### Task to carry out
Transcribe the film review below word for word, everything from "Was there anything" down to "a waiting room.".

### Given passage
***

Then within fifteen minutes of film time, there is a three-way guns out stand-off, four of these characters are dead and one has mutated into part Grizzly Bear, part butt polyp. Lovecraftian hijinks ensue. In a place beyond time and space, pacing is a problem in “The Void”.

There are magic tomes. There is a sub-basement where none existed before. There are strikingly-clad anonymous cultists. There are double-crosses and mistaken motives.

The plot holds together. The magic system is kept as simple as possible. The actors do great work with an occasionally awkward dialogue.  However, the effects rule this movie. The undead polyp creatures are all practical effects and they are gooshy. Gourmets of  horror movies will see “homages” to “Hellraiser II”, “The Thing”, “The Fly”, “From Beyond”, “In The Mouth Of Madness” and probably more.

Was there anything fresh? It’s a hell of a thing to note, but frankly, cutting pieces off your face doesn’t have the shock it once had.

First time script writers and directors here, they kept to the tried and comfortable, yet kept out of the actors way, so the performances were quite good. Someone once said you can tell if a horror was written by guys in his 20s, because those horrors will have churning uteruses, and that’s because guys in their 20s are just finding out how gross pregnancy can be. And man do uteruses churn in “The Void”! It’s all within the theme of birth and fate, but still dudes, there’s a reason why men have a waiting room.

***

### Supplied information
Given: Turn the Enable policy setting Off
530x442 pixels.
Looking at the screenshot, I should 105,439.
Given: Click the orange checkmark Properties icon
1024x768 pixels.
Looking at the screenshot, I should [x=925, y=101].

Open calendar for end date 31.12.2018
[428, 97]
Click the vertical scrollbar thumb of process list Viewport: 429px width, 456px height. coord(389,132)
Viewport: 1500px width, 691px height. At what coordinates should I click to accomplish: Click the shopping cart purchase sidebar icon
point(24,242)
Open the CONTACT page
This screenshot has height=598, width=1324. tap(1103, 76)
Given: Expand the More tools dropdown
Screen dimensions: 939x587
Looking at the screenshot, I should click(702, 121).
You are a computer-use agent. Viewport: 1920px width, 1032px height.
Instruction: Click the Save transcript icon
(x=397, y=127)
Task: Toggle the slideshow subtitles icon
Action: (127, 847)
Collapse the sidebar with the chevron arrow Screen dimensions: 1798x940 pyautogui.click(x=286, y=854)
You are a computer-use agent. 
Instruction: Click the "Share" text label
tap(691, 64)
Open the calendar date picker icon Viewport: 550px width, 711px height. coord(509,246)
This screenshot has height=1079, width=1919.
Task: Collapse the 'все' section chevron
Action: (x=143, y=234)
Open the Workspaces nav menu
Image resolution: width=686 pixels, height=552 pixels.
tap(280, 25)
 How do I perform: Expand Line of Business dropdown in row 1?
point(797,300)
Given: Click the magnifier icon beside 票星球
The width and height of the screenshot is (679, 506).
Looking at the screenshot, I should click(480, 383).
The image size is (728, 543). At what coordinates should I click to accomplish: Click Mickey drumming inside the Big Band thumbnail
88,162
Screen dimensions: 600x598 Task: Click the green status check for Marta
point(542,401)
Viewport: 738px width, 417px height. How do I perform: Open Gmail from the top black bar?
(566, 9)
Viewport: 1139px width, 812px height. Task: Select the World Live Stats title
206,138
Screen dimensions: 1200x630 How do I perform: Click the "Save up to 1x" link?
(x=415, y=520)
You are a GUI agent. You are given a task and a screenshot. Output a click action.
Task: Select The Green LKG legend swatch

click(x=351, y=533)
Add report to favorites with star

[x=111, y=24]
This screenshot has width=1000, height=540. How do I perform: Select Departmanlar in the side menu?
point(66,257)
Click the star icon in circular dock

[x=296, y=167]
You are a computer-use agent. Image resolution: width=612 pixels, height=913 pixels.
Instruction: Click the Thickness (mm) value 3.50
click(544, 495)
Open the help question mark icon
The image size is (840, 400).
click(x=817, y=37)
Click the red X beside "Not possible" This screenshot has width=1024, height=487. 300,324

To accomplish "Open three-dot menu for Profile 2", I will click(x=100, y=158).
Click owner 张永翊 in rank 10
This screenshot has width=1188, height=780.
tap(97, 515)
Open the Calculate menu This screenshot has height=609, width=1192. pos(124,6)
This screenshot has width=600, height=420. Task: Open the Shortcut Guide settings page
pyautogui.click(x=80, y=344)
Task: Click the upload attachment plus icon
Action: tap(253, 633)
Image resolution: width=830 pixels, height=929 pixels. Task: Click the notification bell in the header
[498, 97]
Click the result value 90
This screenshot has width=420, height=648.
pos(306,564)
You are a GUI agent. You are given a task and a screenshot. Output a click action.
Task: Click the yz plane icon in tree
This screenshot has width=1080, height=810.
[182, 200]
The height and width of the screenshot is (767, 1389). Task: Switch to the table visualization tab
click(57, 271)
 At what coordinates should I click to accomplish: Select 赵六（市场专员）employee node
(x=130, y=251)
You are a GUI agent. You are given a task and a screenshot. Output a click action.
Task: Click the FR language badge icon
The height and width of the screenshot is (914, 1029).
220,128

***

### Answer box
Was there anything fresh? It’s a hell of a thing to note, but frankly, cutting pieces off your face doesn’t have the shock it once had.

First time script writers and directors here, they kept to the tried and comfortable, yet kept out of the actors way, so the performances were quite good. Someone once said you can tell if a horror was written by guys in his 20s, because those horrors will have churning uteruses, and that’s because guys in their 20s are just finding out how gross pregnancy can be. And man do uteruses churn in “The Void”! It’s all within the theme of birth and fate, but still dudes, there’s a reason why men have a waiting room.